Until now, no one adequately embarrassed Silicon Valley on TV. All prior attempts either embarrassed themselves, or fell just short. But Silicon Valley, Mike Judge's HBO foray into the sociopathic pit of Northern California's tech scene is beyond adequate: It gives the fuckers the graceful slap across the face they need.

It's unclear why it's taken this long for Hollywood to skewer its Northern Californian cousins. Just this week, Amazon announced it's passing on Betas, its well-intentioned, online-only comedy series about nerd crisis. Maybe this scene isn't enough to hold attention spans. Judge's Silicon Valley (which premiers on April 6th) takes the same basic shapes—sociopath parvenues, villainous investors, clumsy wantrepreneurs, startup jargon—and builds it into not just a cutting portrait of an industry, but a genuinely funny comedy series. It's not Office Space 2014, but it's still corporate satire in top form.

Other than maybe The Social Network, no film or TV series has really accurately portrayed these new monsters, our mercenary Asperger's overclass. It's not enough to just have a show about "nerds": We've seen plenty of nerds, and freaks, and geeks. But we've never seen a faithful take on the startup goons.

In the very first episode, a group of young men—all white save one—are thrown into a crisis of judgment. In Silicon Valley, of course, that can only mean one thing: money. Our central-nervous-meek-white-guy-programmer Richard (Thomas Middleditch) is offered $10 million dollars for the whole of his "company" (essentially just himself) by one investor, or a relatively modest six figure sum in exchange for an equity stake. These are both very good options for someone living with a bunch of other computer science slobs—the other protagonist dudes of Silicon Valley—and their slob king benefactor Erlich (T.J. Miller), who runs a quarter-assed startup "incubator" out of his house. Unable to decide on which older white guy's money to take, Richard vomits his way to a doctor, who sends him home only after pitching his own a medical care app.

++++++++

**Task to complete:** In the review of the HBO series Silicon Valley, what does Erlich run out of his house? The data after this review has nothing to do with it.

**Entries provided:**
++++++++

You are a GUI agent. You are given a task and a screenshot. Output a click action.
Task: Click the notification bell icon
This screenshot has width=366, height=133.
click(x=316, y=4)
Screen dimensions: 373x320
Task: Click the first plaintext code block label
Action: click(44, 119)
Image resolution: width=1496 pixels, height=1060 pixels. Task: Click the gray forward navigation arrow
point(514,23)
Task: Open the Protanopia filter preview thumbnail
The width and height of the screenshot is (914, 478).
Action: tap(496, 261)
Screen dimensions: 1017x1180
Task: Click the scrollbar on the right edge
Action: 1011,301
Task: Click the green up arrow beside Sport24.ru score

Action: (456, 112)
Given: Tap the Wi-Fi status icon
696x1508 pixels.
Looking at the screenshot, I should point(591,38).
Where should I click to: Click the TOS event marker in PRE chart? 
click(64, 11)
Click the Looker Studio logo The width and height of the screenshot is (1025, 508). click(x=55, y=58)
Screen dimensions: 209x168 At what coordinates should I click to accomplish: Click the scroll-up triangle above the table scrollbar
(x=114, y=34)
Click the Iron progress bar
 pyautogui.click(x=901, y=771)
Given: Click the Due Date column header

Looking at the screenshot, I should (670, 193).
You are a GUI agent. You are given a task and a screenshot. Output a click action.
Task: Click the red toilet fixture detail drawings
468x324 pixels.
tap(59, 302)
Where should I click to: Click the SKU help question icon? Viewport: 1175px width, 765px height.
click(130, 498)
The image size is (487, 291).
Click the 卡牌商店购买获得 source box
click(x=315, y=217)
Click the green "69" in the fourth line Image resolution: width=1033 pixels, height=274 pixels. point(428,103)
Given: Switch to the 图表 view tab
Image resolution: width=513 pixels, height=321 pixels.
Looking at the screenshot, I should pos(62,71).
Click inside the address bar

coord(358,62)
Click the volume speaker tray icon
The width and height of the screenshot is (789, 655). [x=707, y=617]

++++++++

**Problem solution:** A startup "incubator."